Обратившись к собственным основаниям, возможностям, искусство потеряло наивность (и невинность) непосредственного опыта. Оно стало разыгрывать и всячески подчеркивать свою условность. Уже стало невозможным просто сказать «Вдруг он обернулся». После тысячекратных романных «вдруг», после знаменитых «вдруг» Достоевского просто так еще раз повторить «вдруг» – значит выказать полную художественную невменяемость. Поэтому Андрей Белый и предпосылает этой фразе в романе «Петербург» полстраницы рефлексии на тему «вдруг», рефлексии, обращенной к персонажу, а заодно к себе, и читателю. Уже нельзя просто так ввести в текст романа газетную вырезку, надо сопроводить ее замечанием «автор будет молчать» (60. С.43). Уже нельзя в энный раз написать словосочетание «роскошные формы» или все же можно, но хитро, обезопасив себя рефлексией условности описания: «если я говорю про роскошные формы, то значит: словарь мой иссяк; и банальное слово «роскошные формы» обозначают для Софьи Петровны угрозу: преждевременное пополнение к тридцатилетнему возрасту» (курсив автора – В.Л.) (60. С.45). Это настоящее художество, художественный опыт как хитрость (таким значением обладало «художество» в древнерусском языке), а вместе с тем и новый, абсолютно честный способ все-таки сказать нужные слова, способ, ставший программным для постмодернистского искусства (См.: 61. С.228). Искусство окончательно утратило возможности прикидываться «всамделишной» реальностью, ее полным подобием. Оно сосредоточилось не на той действительности, которую человек привык видеть у себя за окном, проницая взглядом оконное стекло, так, как будто бы его нету вовсе, не на реальности гуманизированной, обжитой, узнаваемой, но на самом себе как на том самом стекле, которое обычно не замечают, смотря сквозь него, сосредоточилось на своей «непрозрачной плотности», автономной структуре. Поэтому Ортега-и-Гассет назвал его «дегуманизированным» искусством, но этот его поворот на 180 градусов ознаменовал «величайшую скромность» и честность нового искусства, отказ от претензий быть больше, чем искусство, и сохранил его как особый опыт (62).

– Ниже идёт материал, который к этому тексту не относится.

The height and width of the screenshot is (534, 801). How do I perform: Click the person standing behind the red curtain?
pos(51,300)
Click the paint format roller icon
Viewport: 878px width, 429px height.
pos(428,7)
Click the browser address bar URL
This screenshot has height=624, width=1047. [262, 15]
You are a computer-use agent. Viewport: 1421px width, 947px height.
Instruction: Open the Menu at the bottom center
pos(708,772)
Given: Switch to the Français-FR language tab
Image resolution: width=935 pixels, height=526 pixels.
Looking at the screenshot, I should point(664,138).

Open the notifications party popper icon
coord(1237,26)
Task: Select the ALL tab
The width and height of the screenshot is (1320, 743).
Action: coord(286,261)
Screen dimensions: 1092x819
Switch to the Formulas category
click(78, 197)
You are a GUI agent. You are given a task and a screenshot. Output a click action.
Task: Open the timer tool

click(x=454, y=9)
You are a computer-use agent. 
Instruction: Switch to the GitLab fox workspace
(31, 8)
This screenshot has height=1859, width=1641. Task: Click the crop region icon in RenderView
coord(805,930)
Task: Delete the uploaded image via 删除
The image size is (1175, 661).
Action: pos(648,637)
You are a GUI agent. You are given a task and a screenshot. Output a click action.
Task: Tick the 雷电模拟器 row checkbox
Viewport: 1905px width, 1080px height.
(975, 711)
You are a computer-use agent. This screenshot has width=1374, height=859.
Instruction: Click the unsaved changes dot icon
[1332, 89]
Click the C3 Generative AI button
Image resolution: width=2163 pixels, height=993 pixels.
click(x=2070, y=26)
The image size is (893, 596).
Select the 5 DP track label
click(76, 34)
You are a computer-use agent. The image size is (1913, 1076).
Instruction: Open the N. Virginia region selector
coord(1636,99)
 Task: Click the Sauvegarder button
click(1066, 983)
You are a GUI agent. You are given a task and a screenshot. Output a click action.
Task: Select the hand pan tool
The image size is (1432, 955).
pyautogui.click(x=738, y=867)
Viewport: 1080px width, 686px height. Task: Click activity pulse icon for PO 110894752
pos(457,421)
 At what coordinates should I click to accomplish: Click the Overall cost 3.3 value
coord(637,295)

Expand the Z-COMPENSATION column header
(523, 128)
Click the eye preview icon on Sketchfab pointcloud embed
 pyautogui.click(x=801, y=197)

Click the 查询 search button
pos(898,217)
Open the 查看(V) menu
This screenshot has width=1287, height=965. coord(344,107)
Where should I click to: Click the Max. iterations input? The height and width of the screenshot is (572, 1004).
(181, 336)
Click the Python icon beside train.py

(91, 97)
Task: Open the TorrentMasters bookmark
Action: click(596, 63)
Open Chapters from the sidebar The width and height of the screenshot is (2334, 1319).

Ален Роб-Грийе замечательно высказался о навсегда потерянном рае романа, в ходу которого было несколько непреложных истин, вера в естественный порядок вещей. «Все технические приемы повествования – систематическое употребление простого прошедшего времени (passe simple) и третьего лица, безусловное требование хронологического порядка в изложении событий, линейность интриги, ровная траектория эмоционального развития, тяготение каждого эпизода к своему завершению и т.п. – все здесь было направлено к созданию образа устойчивого, внутренне связанного и последовательного, поддающегося расшифровке мира. И поскольку понятность этого мира даже и не ставилась под сомнение, само рассказывание не представляло никакой проблемы. Романическое письмо могло оставаться наивным» (63. С.118). В ХХ веке оказалось, что нет ничего более проблематичного, чем повествование, чем отношения автора и героя, текста и его восприятия, – нет ничего более проблематичного, чем художественный опыт. «Автор, – по-стерновски обращается к читателю Андрей Белый, – развесив картины иллюзий, должен был бы их поскорей убрать, обрывая нить повествования, хотя бы этой вот фразою...
а автор так не поступит: на это у него есть достаточно прав... и пусть Аполлон Аполлонович соткан из нашего мозга, он сумеет все-таки напугать неким, потрясающим бытием, нападающим ночью» (60. С.42).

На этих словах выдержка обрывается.